Republicans don't even seem to understand what they're saying anymore. On Monday, John Boehner put a gun to Wall Street's head, threatening national default unless he gets $2 trillion in spending cuts and no tax increases. He even ruled out ending an estimated $50 billion in tax subsidies to the biggest oil companies.

John Cornyn then chimed into opine that Republicans should vote against raising the debt limit for political reasons, even though the man in charge of the Republican's 2012 political strategy said he expects the debt ceiling will eventually be raised.

Yet if it really did seem that America might default on its national debt, interest rates would soar well into the double digits, and the mortgage, car loan, and credit card payments of most every American would explode.

How they think they could blame that on the Democrats is beyond me. But then, Right Wingers don't seem to mind appearing mean-spirited and ungenerous.

For instance, no Republican could bring themselves to say anything nice after President Obama did in 9 months what President Bush couldn't do in 7 years--get Osama Bin Laden; David Koch, Godfather of the Tea Party, even denied the president did anything, since "He just made the decision....". Mr. Koch was apparently unaware that he was describing himself -- someone who inherited a fortune, and makes decisions for Koch Industries.

Meanwhile, the Republican Party seems to be in some sort of panic. This is no surprise, since they can't find anybody who could plausibly challenge President Obama in 2012. Donald Trump? Already off the screen. Sarah Palin? Too busy making money. Newt Gingrich? Do they really think the blogosphere would let America forget he divorced his second wife when she was recovering from cancer? Mitt Romney?

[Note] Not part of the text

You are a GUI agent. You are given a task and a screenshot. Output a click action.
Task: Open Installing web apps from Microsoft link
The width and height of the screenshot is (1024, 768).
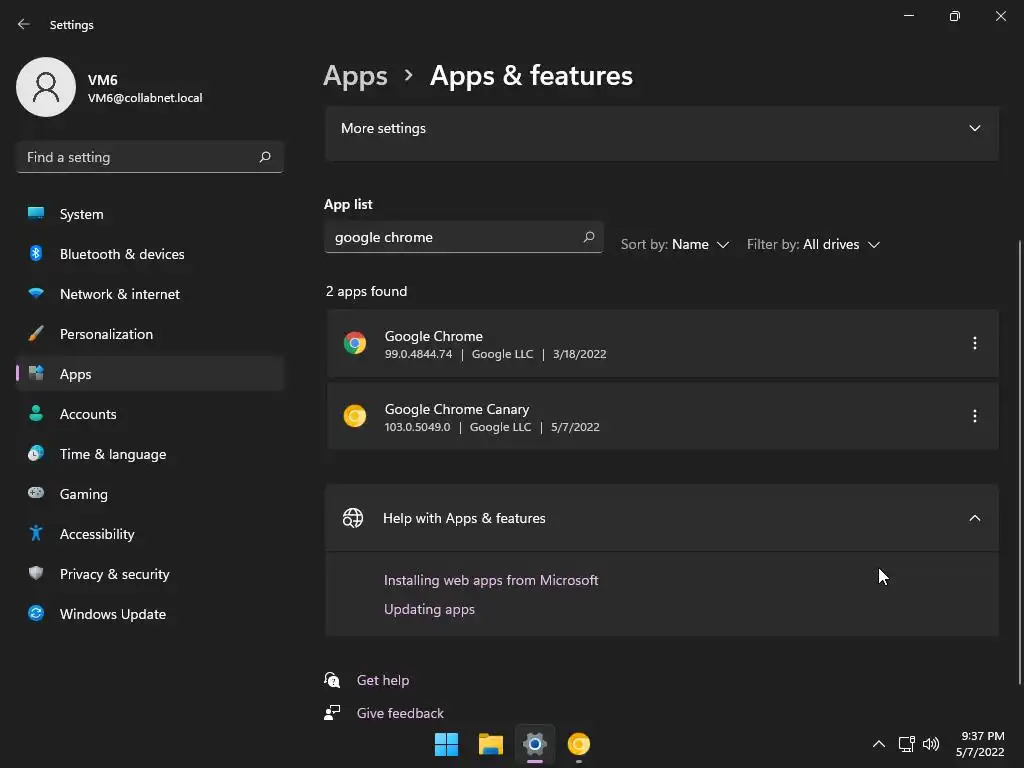tap(491, 580)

The Right Wing would rather stay home than vote for him.

There are plenty of signs Republicans know they're in trouble.

•Jim DeMint, for instance, accidentally tipped the GOP hand when he said recently that "...the upcoming presidential election "is our last chance to get it right";
•Republicans, usually all on the same page, can't seem to get their stories straight;
•Big donors seem unhappy about donating to Republicans;
•In Wisconsin, GOP legislators are reported to be trying to push as much of their agenda through as possible, as soon as possible -- perhaps because, considering the many recall elections being discussed there, they fear they won't be there much longer;
•And the GOP admission that they have no votes for a voucher-based Medicare system leaves the Ryan budget proposal dead on arrival, since without it--according to recent authoritative reports--the "budget" would actually worsen the debt crisis .

Given all this, can the Democrats coast? Absolutely not. A fighter throws his hardest punches at the end of the fight. And it's not like anything is at stake.

But maybe -- just maybe -- what Jim DeMint meant is that he and his friends know that they're in trouble, and that if the Right loses in 2012, it's the ballgame.